Udoka skillfully walked the tightrope of harshly challenging his players while making them believe in themselves, establishing himself as a breakout coach in his first year at the gig. He led the Celtics to a record 26-6 in their last 32 games and helped them beat Brooklyn, Milwaukee and Miami in the playoffs.
During the NBA Finals, the Celtics praised their quiet leader, who was known for his brutal honesty and quickly earned the trust and respect of everyone around him.
“It’s plain and simple. I think his energy infected us all,” Smart said after the Celtics opened the Finals with an unexpected win over the Golden State Warriors in Game 1 in San Francisco.
For Udoka, his star was finally on the rise after establishing himself as one of the league’s top assists after nine seasons with San Antonio, Philadelphia and Brooklyn.
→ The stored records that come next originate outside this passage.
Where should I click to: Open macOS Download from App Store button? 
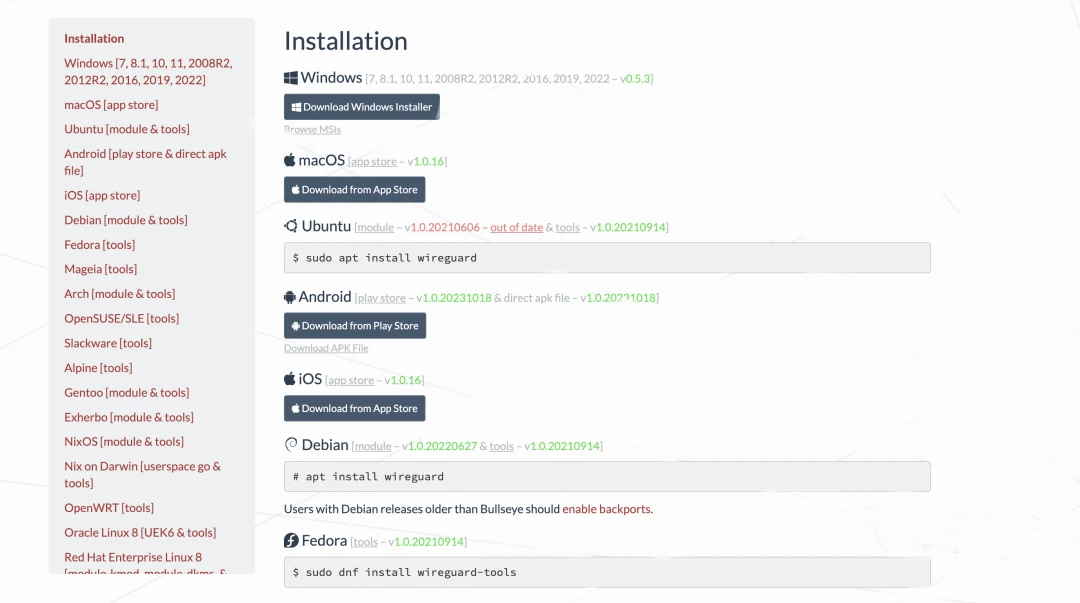[x=354, y=190]
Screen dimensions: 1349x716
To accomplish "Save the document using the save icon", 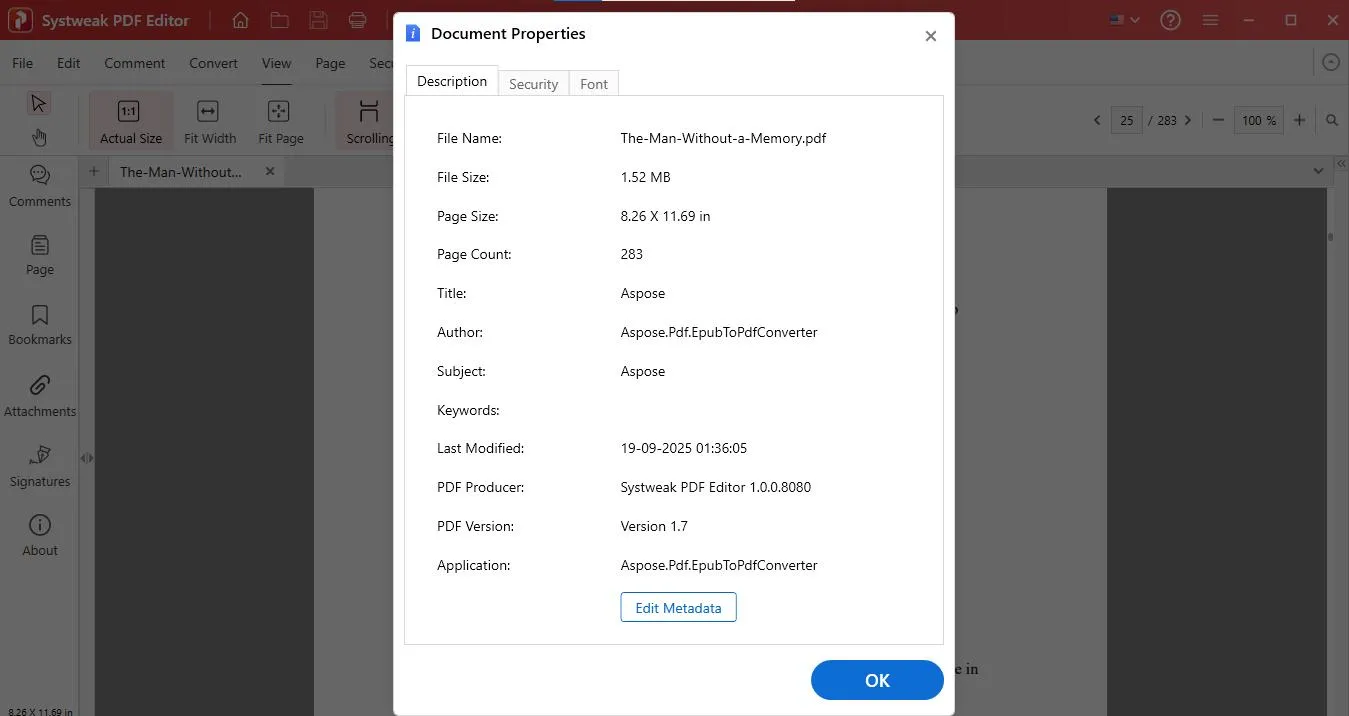I will [318, 19].
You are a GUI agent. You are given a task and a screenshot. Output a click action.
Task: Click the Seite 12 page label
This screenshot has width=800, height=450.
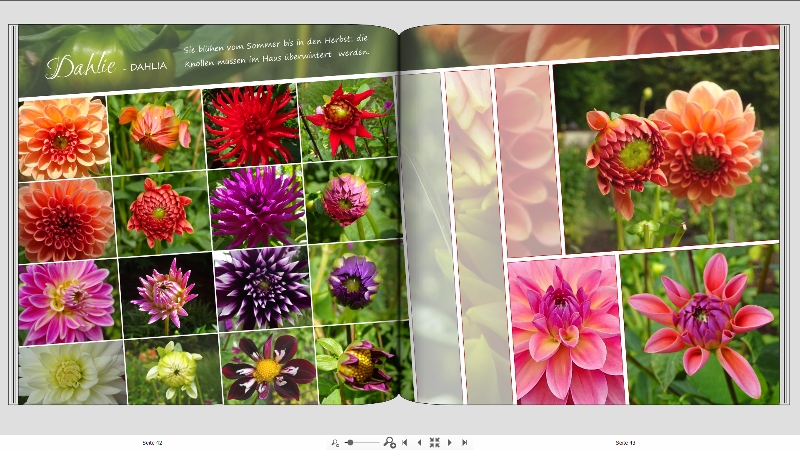click(x=152, y=442)
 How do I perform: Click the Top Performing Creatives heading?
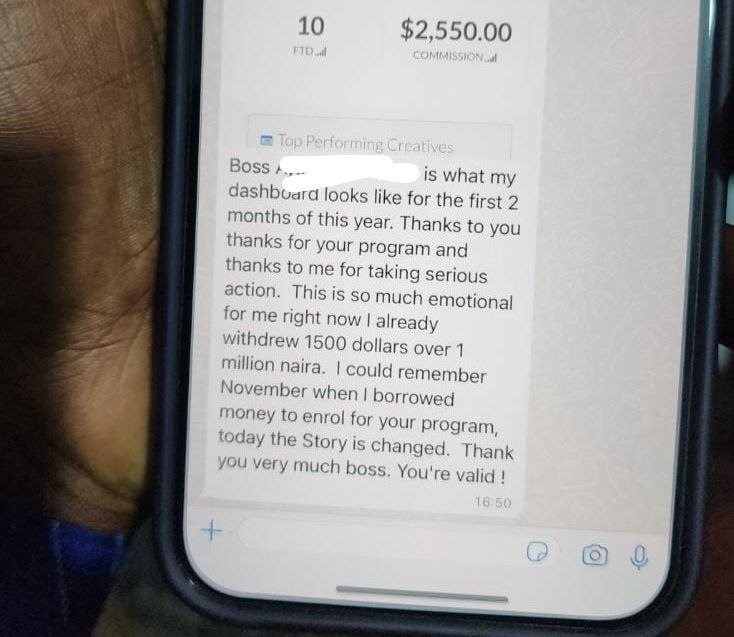[366, 143]
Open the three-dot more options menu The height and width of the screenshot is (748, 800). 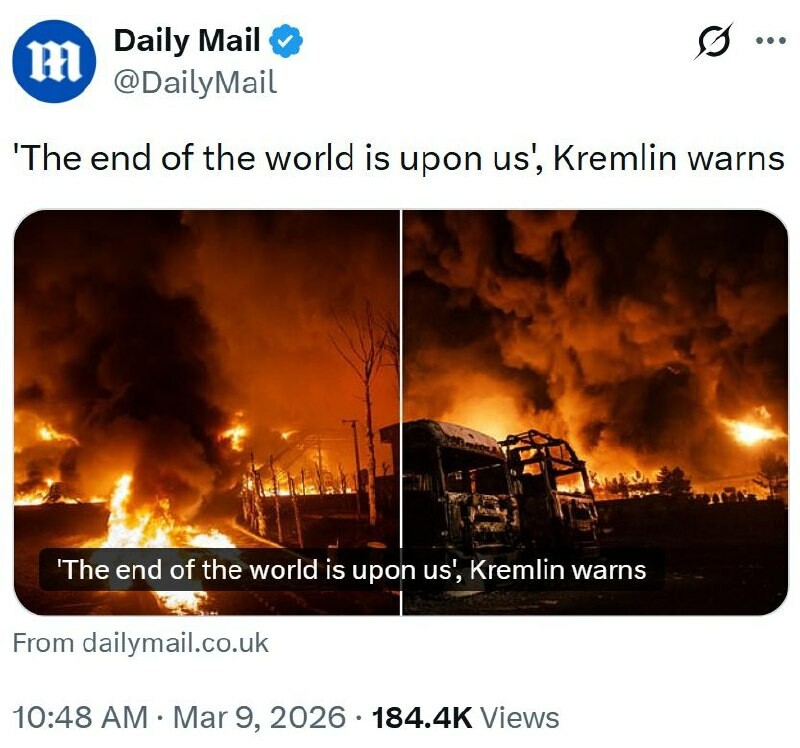pos(770,40)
He showed the world he belonged in his first season as head coach by coming fourth in the NBA Coach of the Year poll.
“He holds everyone accountable from top to bottom, you know, open door policy,” Tatum said in May. “…I think it’s just great for the group and that’s what we’re trying to achieve.”
Now one may wonder if this suspension could slow his rise. According to a TNT report, Udoka will not step down from his post but his future beyond the 2022/23 season remains unclear.
Regardless, a significant suspension in a league where there are only 30 head coaching jobs, many of which are revolving doors, is a definite blow to a budding career.
“Depending on the facts, he may have to step into the shadows for a while and then take a few steps back to get forward again,” an NBA scout told FOX Sports.